--- START OF PAGE EXCERPT ---

You are viewing a plain text version of this content. The canonical link for it is here.
Posted to users@spamassassin.apache.org by Andy Firman <an...@firman.us> on 2004/11/29 22:01:02 UTC

sa-learn on a 15,000 email mbox file?

I just started using Spamassasin 3.0 and am very
impressed with it.  Recently, on an old server that I 
just started to manage,  I just found a spam
infested mbox spool file with 15,000 spams in it. (52MB)
Nobody had checked the mailbox in about 10 months.

Is it a good idea to run sa-learn on this giant spam
mbox file on other servers that I get SA 3.0 installed on?

Or no?


Re: sa-learn on a 15,000 email mbox file?

Posted by Nix <ni...@esperi.org.uk>.
On Mon, 29 Nov 2004, snowjack@fastmail.fm moaned:
> Unless the address has never been used by a real person, you should
> manually check each message to see whether it's spam. Personally, I
> never have the endurance to check more than about 500 messages at a
> shot. So I'd just cut it into files of a size I could manually verify
> without bleeding from the eyes, delete any hammy-looking stuff I find in
> each file as I go through it, and then save the verified files and use
> those for bayes training.

--- END OF PAGE EXCERPT ---
--- START OF DATA ROWS ---

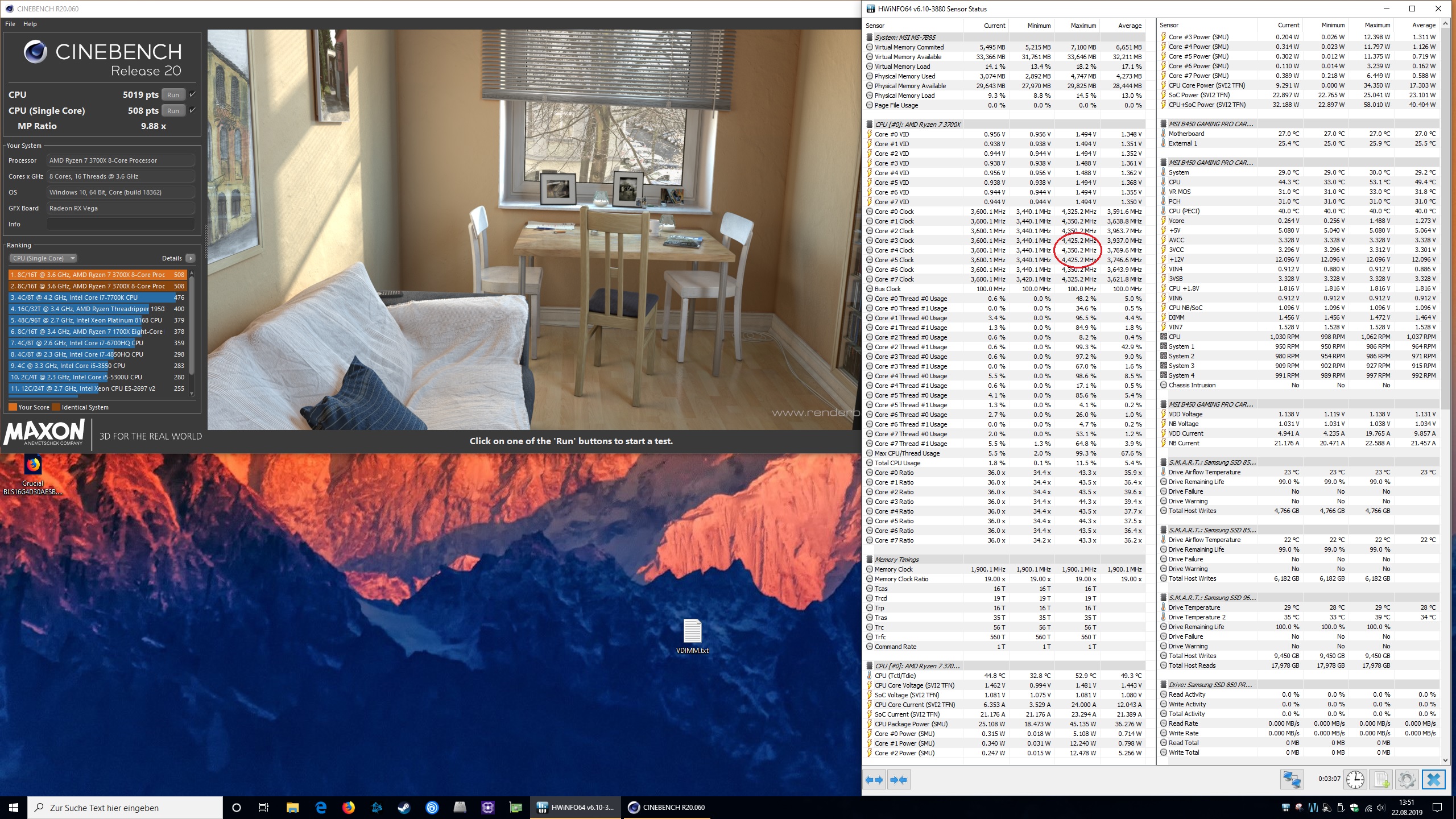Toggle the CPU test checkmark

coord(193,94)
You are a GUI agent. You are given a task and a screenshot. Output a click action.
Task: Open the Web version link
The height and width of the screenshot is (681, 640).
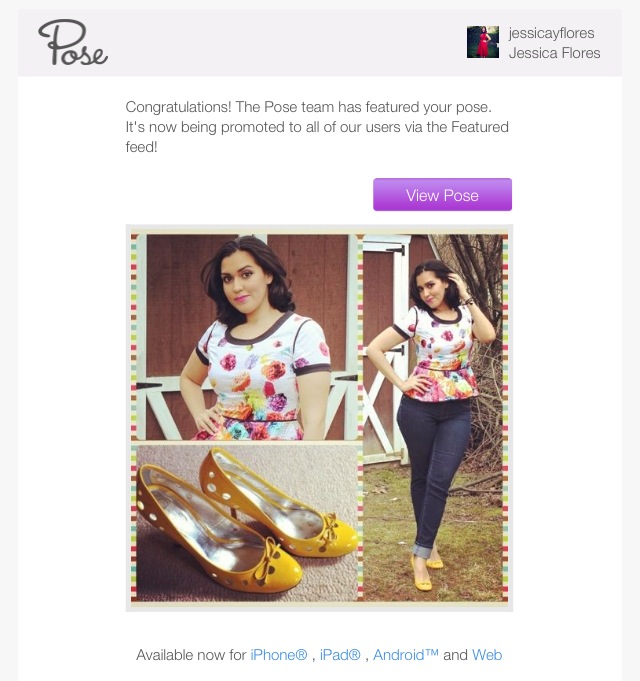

--- END OF DATA ROWS ---

# WRITTEN PROBLEM:
Resume the mailing-list thread on running sa-learn over a 15,000-message spam mbox, starting right after its last quoted sentence.

# ANSWER FOR THIS EXERCISE:
I've always validated things like that by mass-checking the mailbox and
manually checking the stuff close to the spam/ham boundary line, on the
basis that SA is pretty much *never* wrong for very-high-scoring things
being spam --- well, maybe it is for particularly atrocious newsletters
or something, but my users don't get any such abominations.

It still means a good few manual checks, but checking a hundred-odd mails
is a hell of a lot easier than checking tens of thousands.

-- 
`The sword we forged has turned upon us
 Only now, at the end of all things do we see
 The lamp-bearer dies; only the lamp burns on.'

Re: sa-learn on a 15,000 email mbox file?

Posted by sn...@fastmail.fm.
On Mon, 29 Nov 2004 12:01:02 -0900, "Andy Firman" <an...@firman.us> said:
> I just started using Spamassasin 3.0 and am very
> impressed with it.  Recently, on an old server that I 
> just started to manage,  I just found a spam
> infested mbox spool file with 15,000 spams in it. (52MB)
> Nobody had checked the mailbox in about 10 months.
> 
> Is it a good idea to run sa-learn on this giant spam
> mbox file on other servers that I get SA 3.0 installed on?
> 
> Or no?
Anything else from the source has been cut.